GPRC5A, which is short for G Protein-Coupled Receptor Class C Group 5 Member A, is a member of the GPCR family, locating in 12p13.1 and encoding a protein that is characterized by the signature 7-transmembrane domain motif. And based on the computed physicochemical parameters of the protein, GPRC5A is a hydrophobic protein weighting 40.3KD and mainly locating in cellular membrane and extracellular space, the estimated half-time is 30h and tend to be stable in human cells. Actually, the gene has been reported to play critical roles in embryonic development and epithelial cell differentiation, the dysregulation of GPRC5A was known to be involved in multiple cancers including lung, breast, colon and other types of cancers[5, 38]. In the study, we mainly focused on its potential regulation on PAAD development.
Meanwhile, IMUP, which is more commonly known as C19orf33 being short for chromosome 19 open reading frame 33 and locating on 19q13.2, encodes a hydrophilic protein weighing 10.9KD. And the encoded protein probably locates in nucleoplasm, cytosol and plasma membrane, with the estimated half-time as 30h in human cells and potentially relates with human placental development. The aberrant dysregulation of IMUP has been reported in endometrial carcinoma and pre-eclampsia[39–41].

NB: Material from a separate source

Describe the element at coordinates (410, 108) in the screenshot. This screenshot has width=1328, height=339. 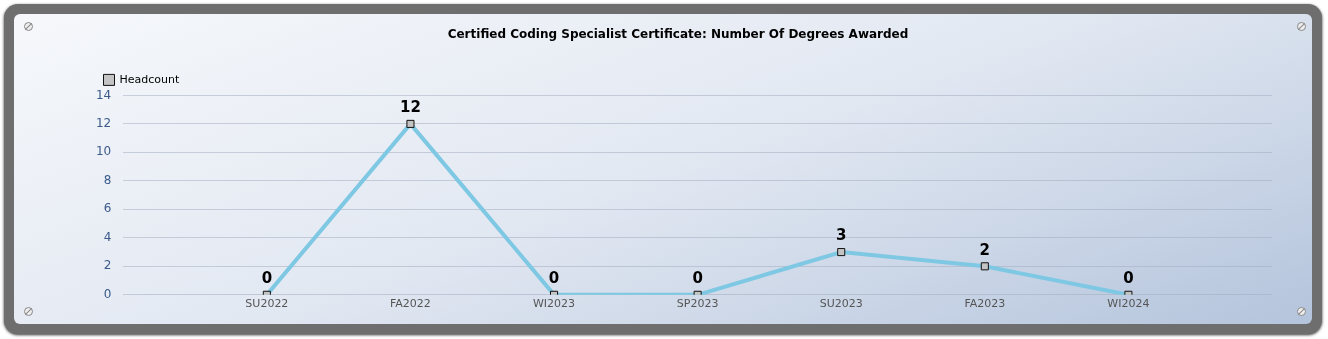
I see `data-label: 12` at that location.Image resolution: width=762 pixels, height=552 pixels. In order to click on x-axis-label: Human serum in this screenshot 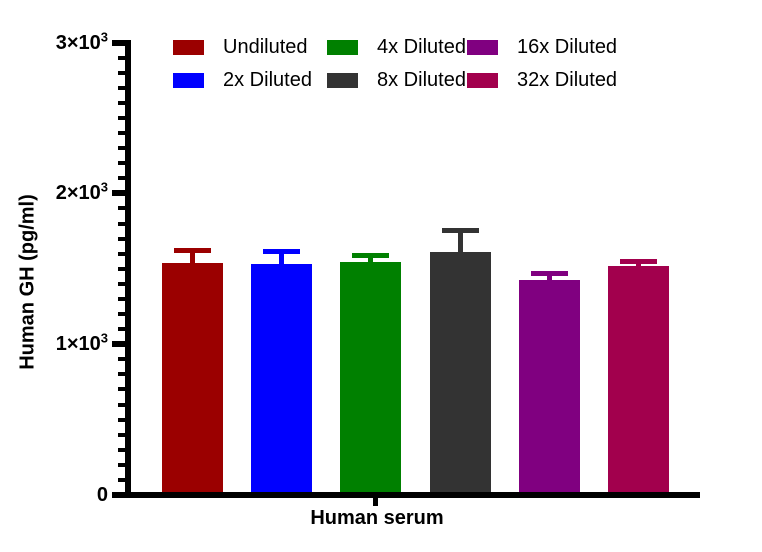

Interestingly, besides the strong correlation between GPRC5A and IMUP genes expression indicating their potentially similar biological functions and close involving signaling pathways in PAAD, the aberrant higher expression of both genes were indicated to be relating with worse patients both overall survival and recurrence free survival, supported not only by previous online analysis, but also IHC experiments using local hospital PAAD tissue array which was produced using 62 local PAAD patients samples and matched normal pancreatic tissues. A more inspiring discovery is that based on the expression of these two genes, pancreatic cancer patients could be divided into 4 groups, the patients with neither GRPC5A nor IMUP expression shows much better prognosis than the patients with either gene expression, and the survival of patients with both genes expression was the worst in 4 groups, indicating the drug developing potentiality of the two genes.

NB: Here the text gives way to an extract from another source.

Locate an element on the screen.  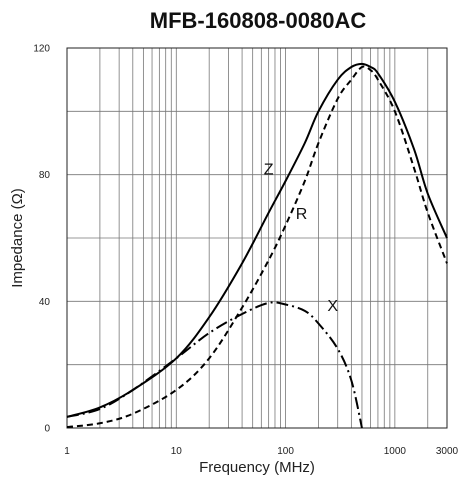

Besides the mRNA expression, other types of variation of GPRC5A and IMUP were also explored which results revealed basically a similar result that the gene amplification works as the main variation type for both GPRC5A and IMUP in PAAD, only occasional gene mutation or deletion occurs. Moreover, none specific relation was found between neither gene expression nor immune cells infiltration.

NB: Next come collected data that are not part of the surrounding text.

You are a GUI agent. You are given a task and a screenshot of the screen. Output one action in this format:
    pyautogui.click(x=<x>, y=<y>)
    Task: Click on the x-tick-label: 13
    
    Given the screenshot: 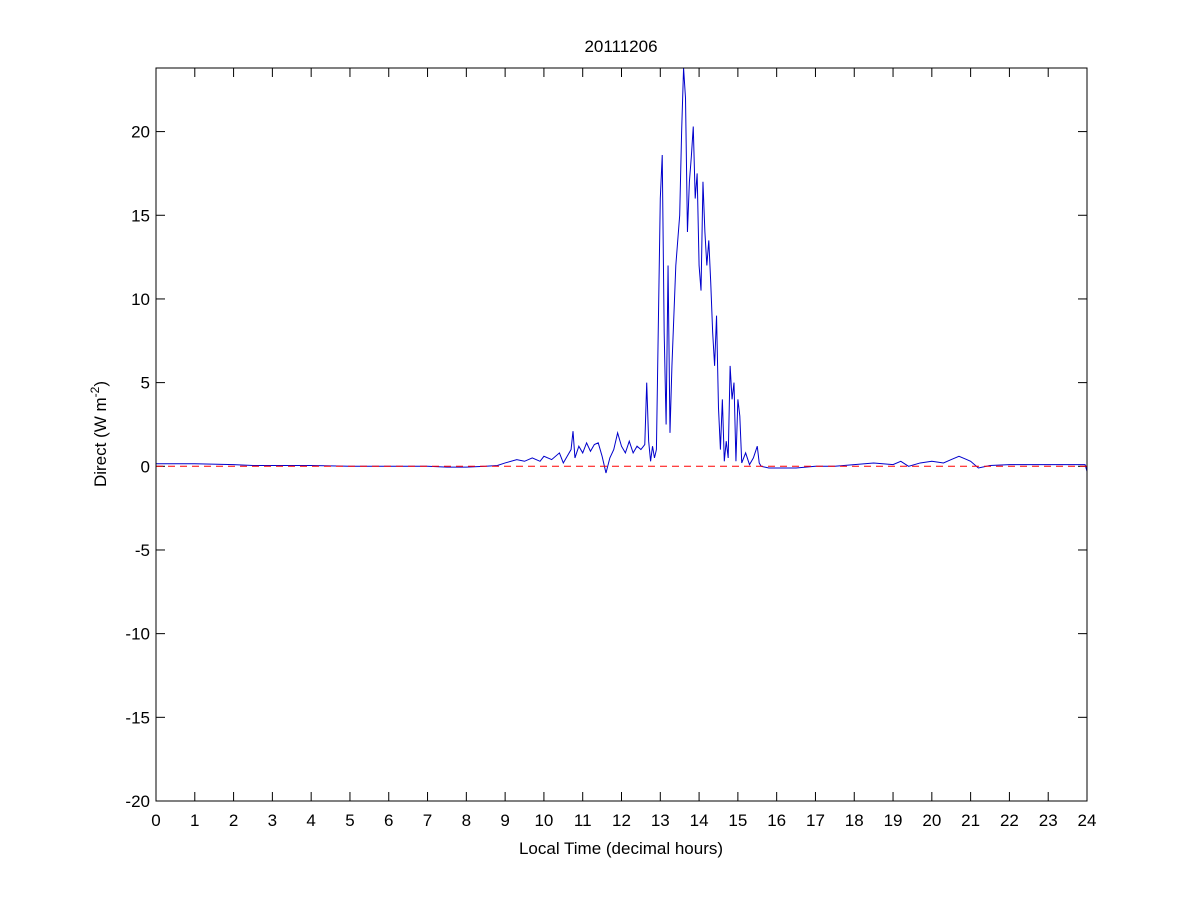 What is the action you would take?
    pyautogui.click(x=660, y=820)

Additionally, to evaluate the potential correlation between GPRC5A and IMUP expression with PAAD clinical parameters, both UALCAN online analysis and TCGA original clinical data were used, both results indicated the genes were more higher expressed in patients with more advance cancer stage and grade, supporting the potential clinical value of the genes for indicating cancer developing. Recent reports highlighted that GPRC5A and IMUP were involved in several human cancers via participated in various tumor-associated signaling pathways, for instance the nuclear factor (NF)-κB[42–44], signal transducer and activator of transcription (STAT) 3[45, 46], and focal adhesion kinase (FAK)/Src signaling[47–51], however, they are still on the way to be validated in PAAD.
Although the current result is not yet enough to classify GPRC5A or IMUP as new useful clinical drug targets, comprehensive studies and clinical trials are needed to confirm the findings before promoting the clinical utility of the genes in PAAD clinical treatment, the results shall provide meaningful insight into better understanding of the disease. We sincerely hope the study will provoke worldwide researchers’ interest to further explore the pancreatic cancer deeply and benefit the suffering patients in the near future.